READING PASSAGE>
Strength is seen in the Gold Miners ETF (GDX) as it moves through a five-wave Elliott Wave pattern.

    by VT Markets
    /
    Jan 14, 2026
    The Gold Miners ETF (GDX) is showing strong growth in a clear Elliott Wave pattern that started from the low point on October 28, 2025. This movement consists of five waves. Wave 1 peaked at $91.67, while Wave 2 corrected down to $83.22. Wave 2 has a double three corrective pattern. Wave ((w)) finished at $84.89, followed by a rise in wave ((x)) that concluded at $88.48, and wave ((y)) ended at $83.22, marking the close of Wave 2. Wave 3 began next, with wave ((i)) rising to $92.35 and wave ((ii)) correcting to $88.09.

ACTIONS TO TAKE>
• A. In the GDX article, at what price did Wave 1 peak?
• B. Continue the GDX article from its last sentence.
The listing after this point has nothing to do with the GDX article.

SOURCE MATERIAL>
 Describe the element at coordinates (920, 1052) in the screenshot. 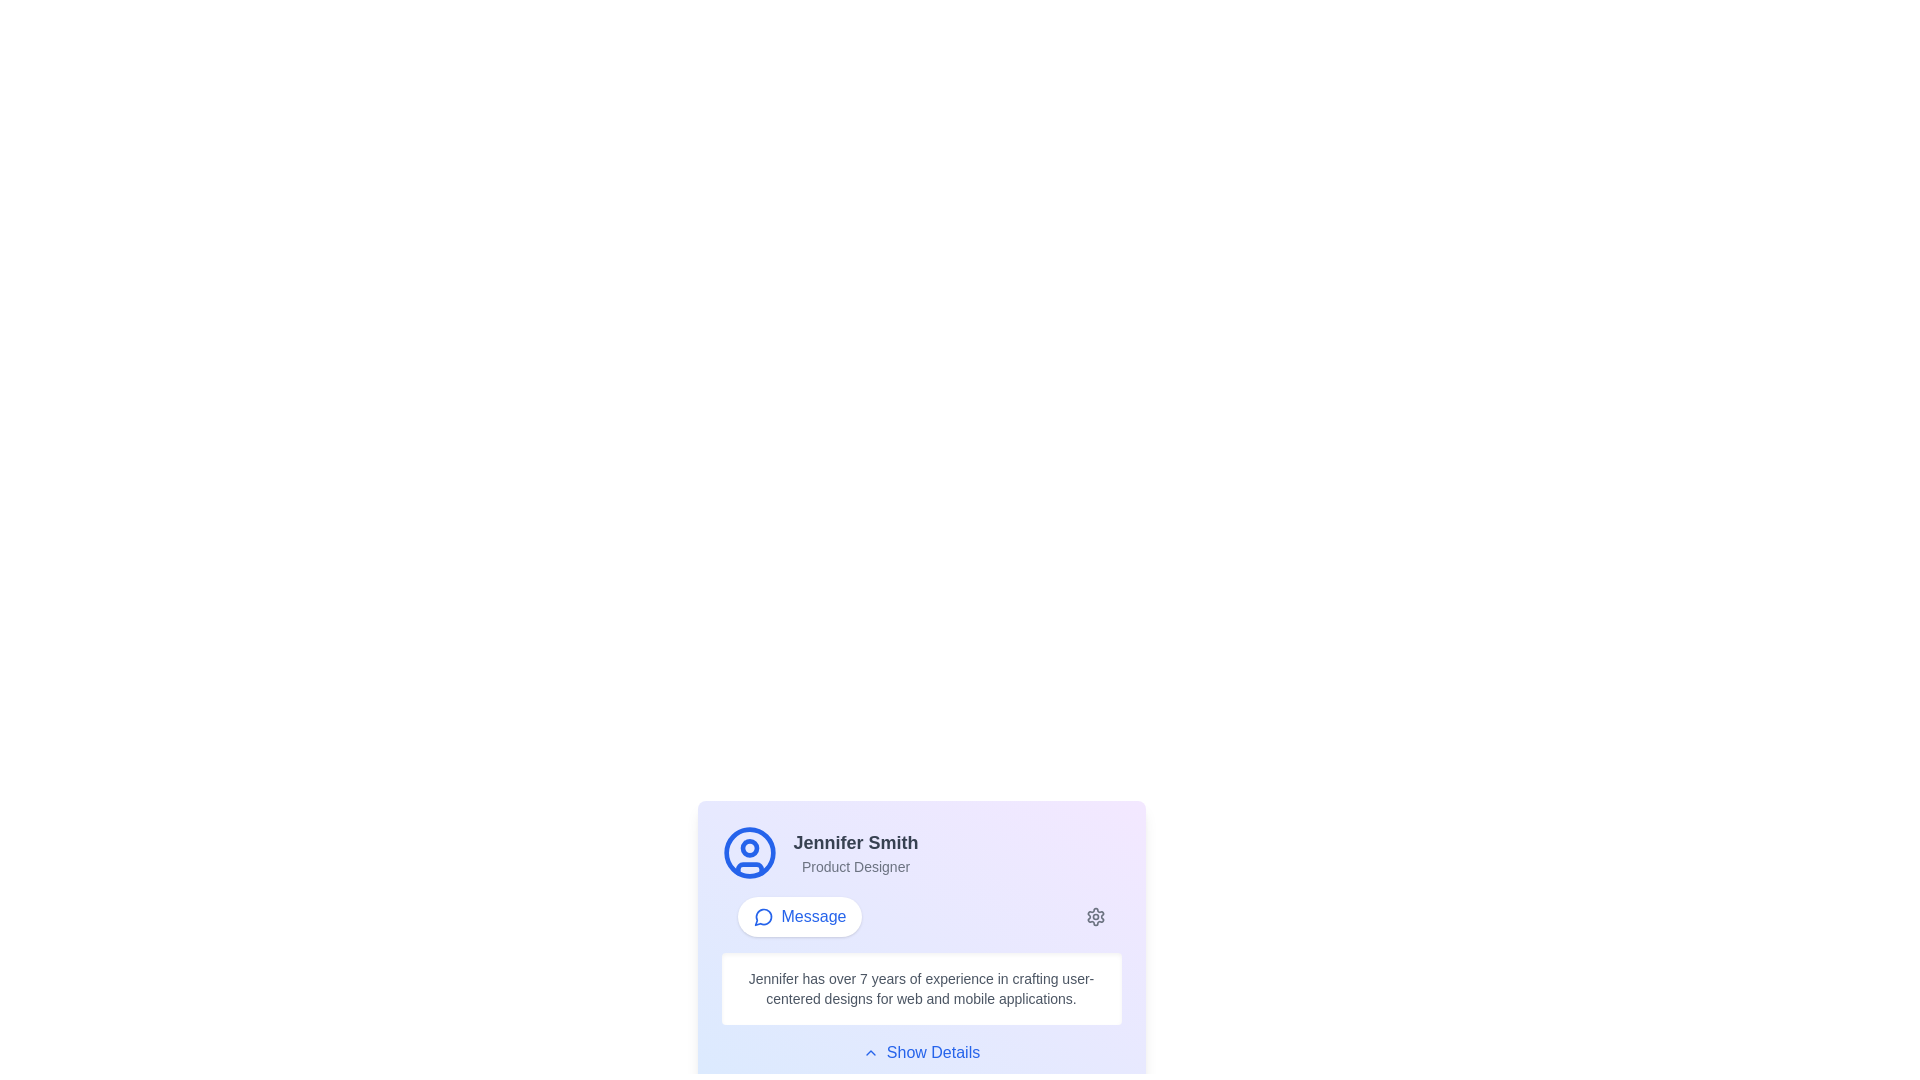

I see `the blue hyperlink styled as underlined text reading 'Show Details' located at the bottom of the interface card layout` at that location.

RESULTS OF THE TASKS>
• A. $91.67

• B.
    Impulsive Wave Structure

    The Index continued into wave ((iii)); wave (i) reached $91.23, and wave (ii) pulled back to $88.79. Wave (iii) is nearly finished, with a corrective wave (iv) expected to follow and then another rally in wave (v). In the short term, support at $83.22 is likely to attract buyers, while retracements will follow patterns of three, seven, or eleven swings. As the impulsive sequence moves forward, we expect further gains. Given the strong impulsive structure since the low on October 28, 2025, our outlook remains bullish. If you take long positions, use the wave 2 bottom at $83.22 as a crucial stop-loss level. If this price is breached, it would invalidate the current bullish outlook and require a reevaluation of the entire structure. This analysis indicates we are in a robust third wave, usually the most powerful and prolonged part of an impulse. We should be on the lookout for near-term dips, like the expected wave (iv) pullback, as chances to start or increase long positions. These pullbacks are ideal times to buy call options or sell put credit spreads with upcoming expirations.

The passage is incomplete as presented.